In other words, the FDA doesn't want you being used as a guinea pig for unrecognized used of any device that is going to be put into your body!!!!! In a way I guess it's a good thing that the government is actually looking out for you!

Hope this helps!



Do you know how apt are they to approve these compassionate uses? So does my life hang in the balance of them approving me?



The only thing I do know about the compassionate use is that my doctor and his collegue both did the PED on a woman just prior to the FDA approval.

This is an article that explains my surgeon, Dr. Pascal Jabbour and his collegue Dr.
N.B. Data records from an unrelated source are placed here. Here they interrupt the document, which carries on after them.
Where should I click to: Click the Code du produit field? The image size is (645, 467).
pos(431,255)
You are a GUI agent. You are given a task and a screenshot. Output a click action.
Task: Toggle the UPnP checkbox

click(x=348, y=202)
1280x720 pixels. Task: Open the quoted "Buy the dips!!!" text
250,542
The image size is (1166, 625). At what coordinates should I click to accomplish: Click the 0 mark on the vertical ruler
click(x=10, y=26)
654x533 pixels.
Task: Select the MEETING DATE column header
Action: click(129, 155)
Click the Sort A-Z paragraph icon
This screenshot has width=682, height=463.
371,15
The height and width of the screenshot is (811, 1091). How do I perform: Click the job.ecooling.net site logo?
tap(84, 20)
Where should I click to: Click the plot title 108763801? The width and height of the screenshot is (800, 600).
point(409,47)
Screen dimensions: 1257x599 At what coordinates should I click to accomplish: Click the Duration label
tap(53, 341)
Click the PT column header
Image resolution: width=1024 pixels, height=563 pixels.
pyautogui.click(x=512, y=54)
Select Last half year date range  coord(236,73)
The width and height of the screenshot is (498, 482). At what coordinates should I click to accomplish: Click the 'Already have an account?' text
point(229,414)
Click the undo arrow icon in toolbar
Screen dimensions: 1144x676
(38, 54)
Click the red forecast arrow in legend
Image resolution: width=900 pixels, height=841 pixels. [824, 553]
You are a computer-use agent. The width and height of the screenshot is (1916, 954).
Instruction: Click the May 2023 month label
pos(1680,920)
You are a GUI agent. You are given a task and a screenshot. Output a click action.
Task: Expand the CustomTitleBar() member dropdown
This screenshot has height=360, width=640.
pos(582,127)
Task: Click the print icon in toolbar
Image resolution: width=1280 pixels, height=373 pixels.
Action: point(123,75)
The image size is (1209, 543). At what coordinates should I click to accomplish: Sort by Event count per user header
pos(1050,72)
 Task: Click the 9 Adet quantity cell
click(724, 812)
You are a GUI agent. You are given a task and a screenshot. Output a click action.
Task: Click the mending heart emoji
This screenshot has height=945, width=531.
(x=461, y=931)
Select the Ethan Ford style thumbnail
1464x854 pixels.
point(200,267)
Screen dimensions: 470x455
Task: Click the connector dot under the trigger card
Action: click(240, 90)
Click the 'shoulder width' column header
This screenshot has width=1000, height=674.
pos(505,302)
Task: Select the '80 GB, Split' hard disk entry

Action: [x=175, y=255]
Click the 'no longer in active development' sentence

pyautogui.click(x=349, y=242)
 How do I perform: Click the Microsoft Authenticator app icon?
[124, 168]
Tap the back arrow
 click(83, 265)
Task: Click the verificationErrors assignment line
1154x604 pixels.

Gonzalez use of the PED for compassionate use.

Hope this helps!


Linda, you are great to bring this website on...the only part I had read is off the FDA site...I was a guinea-hog...nothing to do with Pipeline...

I understand that in certain emergencies, some decision may be made...that is then supposed to be reviewed by the IRB...

Off-label usage occurs frequently with prescription drugs tho the guidelines are diff than for devices.

Hi Joseph,
This is Giovanni, another PED recipient from Italy.
In my understanding the compassionate use stops after getting the Fda approval, which means the device
Should be used in the Country.
If I can help you more, let me know.
Take care of You.

Hi all! So I spoke with my physician's assistant yesterday who said that my neuro has been in contact with people at a hospital in Jacksonville (my wife thinks it's probably Shands) where my case is being reviewed. It is considered "off label" for me. I'm just waiting to hear now what will happen. He said it could take about a month before hearing anything but at least I know it's being worked on. I wish you all Happy Holidays!! Thanks a bunch for all of your's greatly appreciated!!


Happy Holidays to you, too; please keep us updated. You are in our prayers.


Hi Joey,

you can find more information on the PED ( Pipeline Embolization Device ) in the Pipeline Group.

I had the PED in Italy on january,2010 I'm quite an old recipient.

Go to the PED Group , and send me an invitation to it.

take care.



The FDA # on PED is P100018; just put that in browse it will take you to may already have this off your group site.


Happy NEW YEAR,,,thanks for all your input , i value everyones thoughts and experiences.Now i just have to wait for approval which hopefully will be soon , staying positive is the hardest part and im doing my best . Thanks again Giovanni...................joey


From your post, I ascertain that to be survivors, we need to be licensed. Where do we get licensed? (Boy, I am so proud that I am able to remember big words this morning!!).


Ha, I just looked and it is past morning. At least I took my smart pill today.